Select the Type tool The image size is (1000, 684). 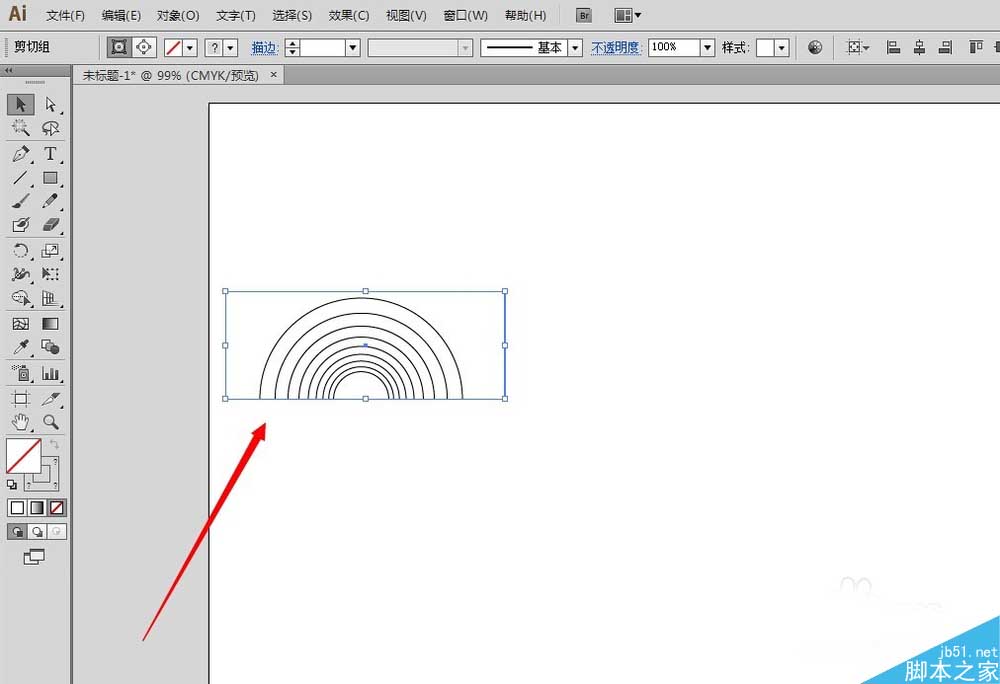coord(49,154)
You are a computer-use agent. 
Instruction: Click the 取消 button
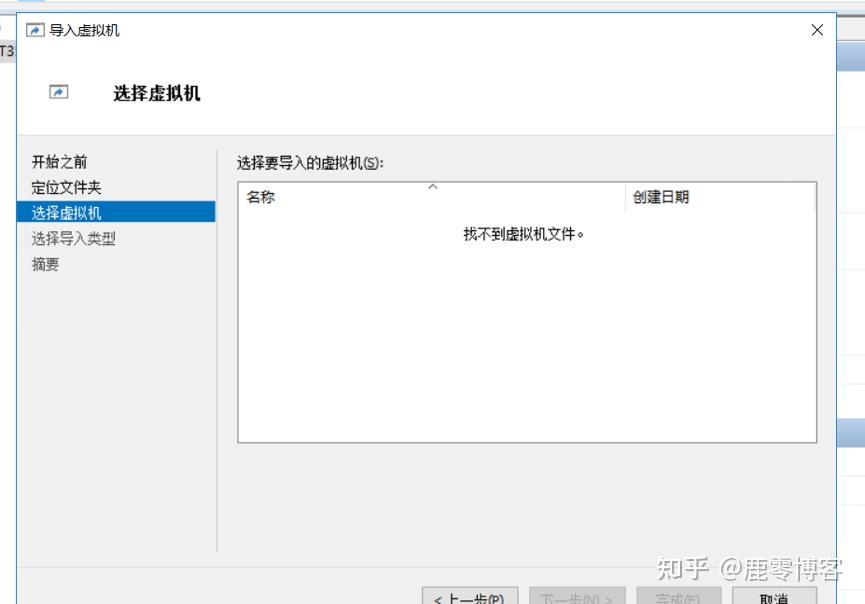click(775, 597)
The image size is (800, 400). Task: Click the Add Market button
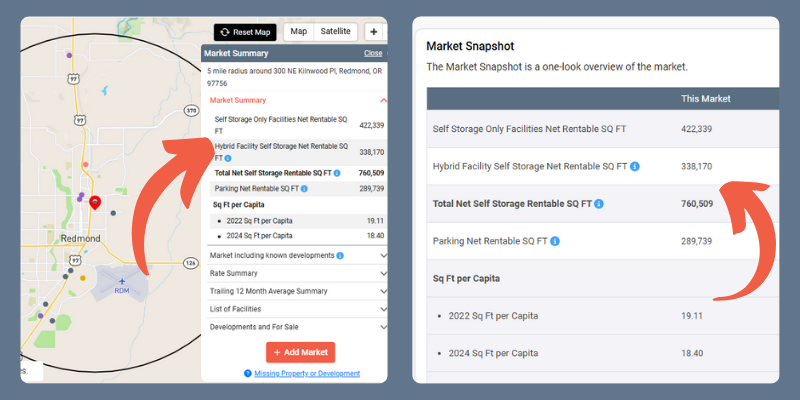pos(300,352)
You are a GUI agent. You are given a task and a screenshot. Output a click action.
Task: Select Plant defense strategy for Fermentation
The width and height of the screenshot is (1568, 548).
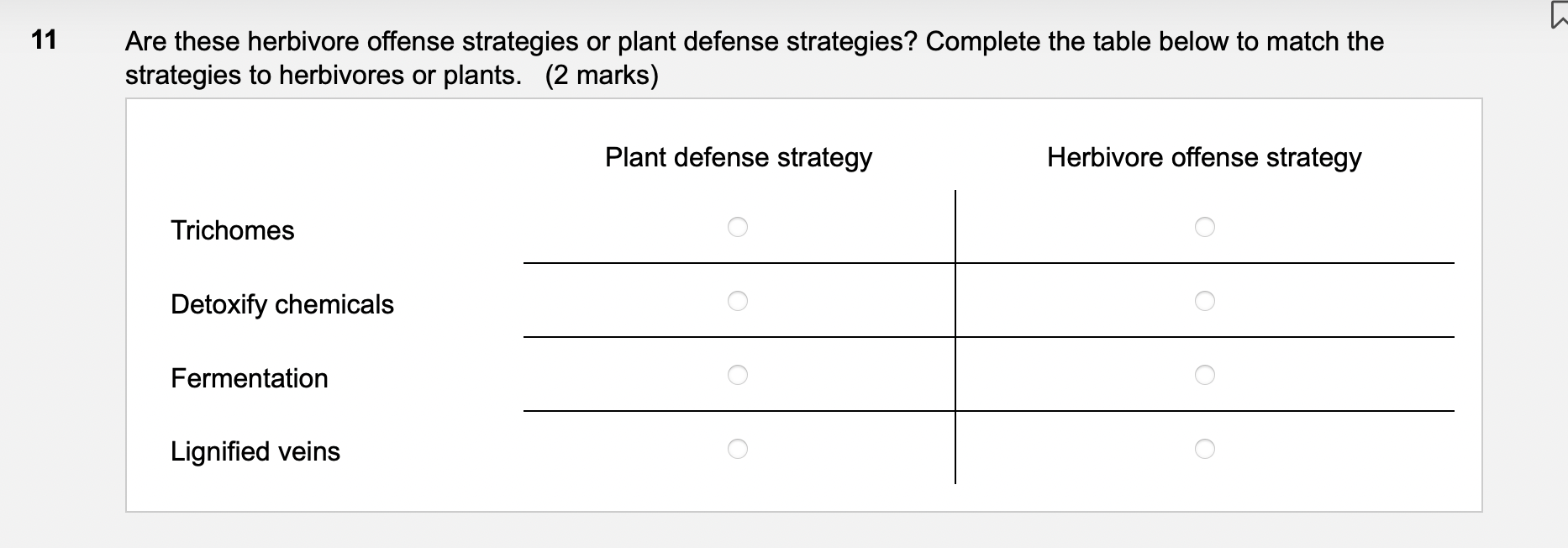click(737, 375)
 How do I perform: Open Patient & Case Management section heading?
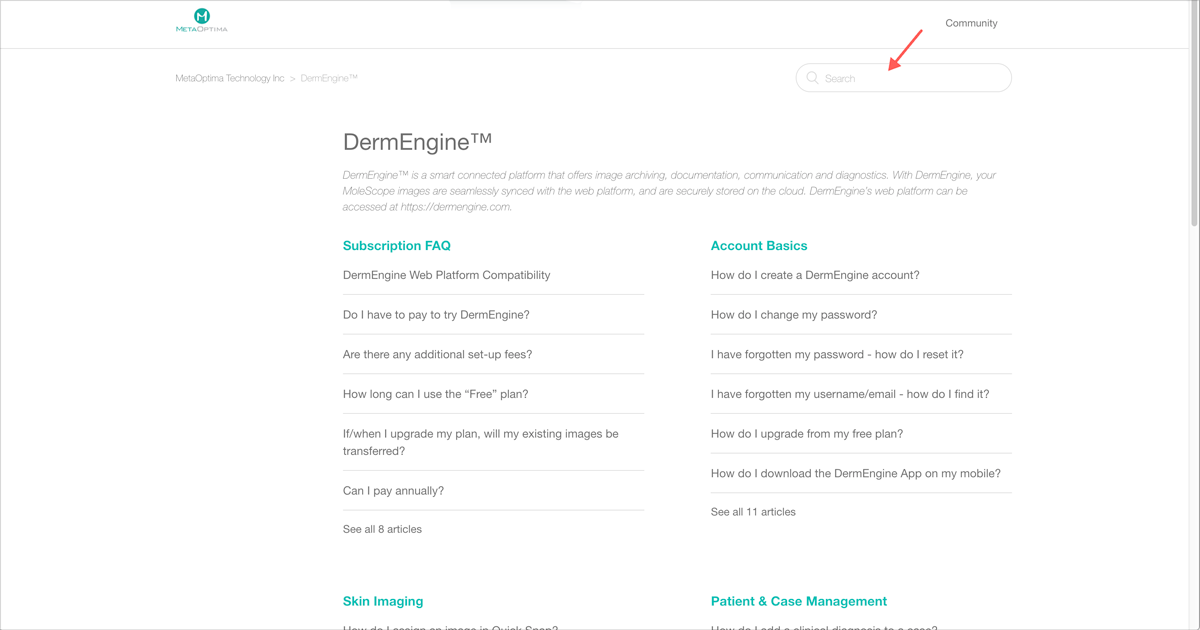coord(798,601)

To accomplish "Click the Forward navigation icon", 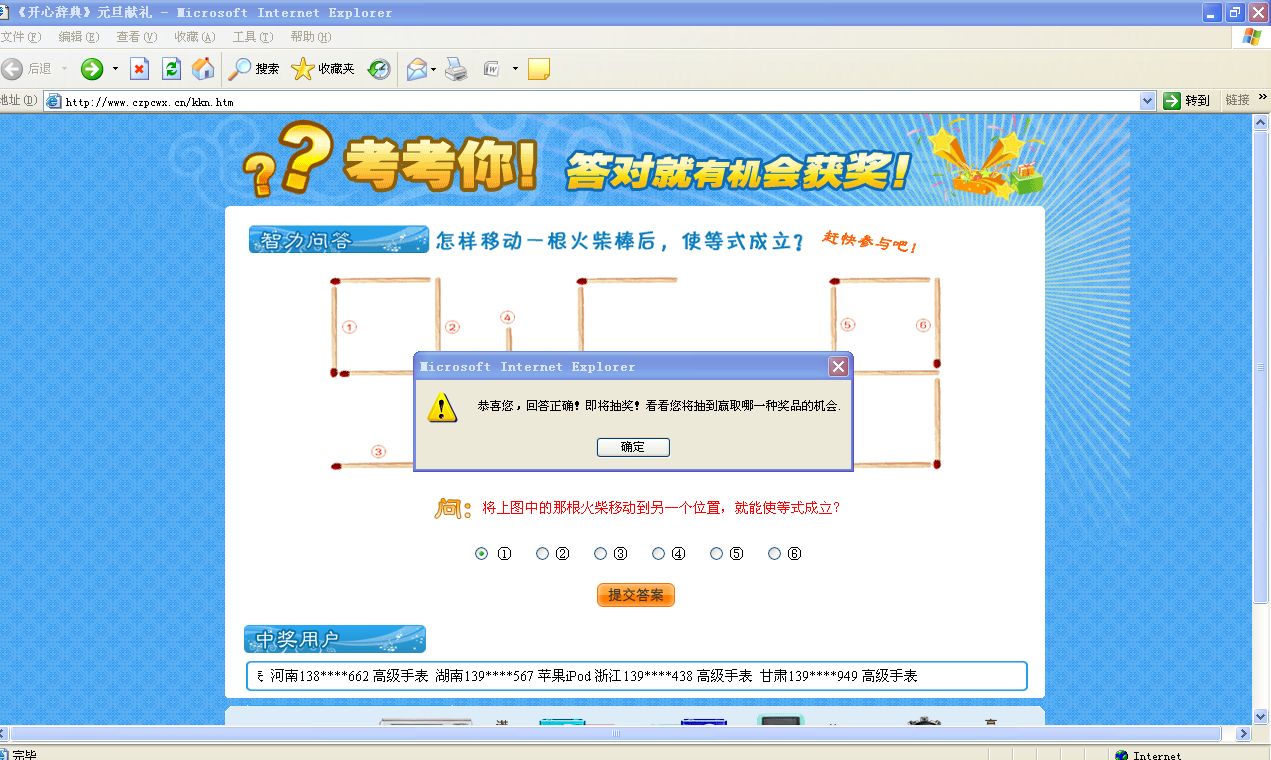I will [91, 68].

^^^^^^^^

→ INSTRUCTIONS FOR THE TASK:
For the word "agent", go through the records and show each line that carries it.

→ RESPONSE TO THIS EXERCISE:
You are a computer-use agent. 
You are a GUI agent. You are given a task and a screenshot. Output a click action.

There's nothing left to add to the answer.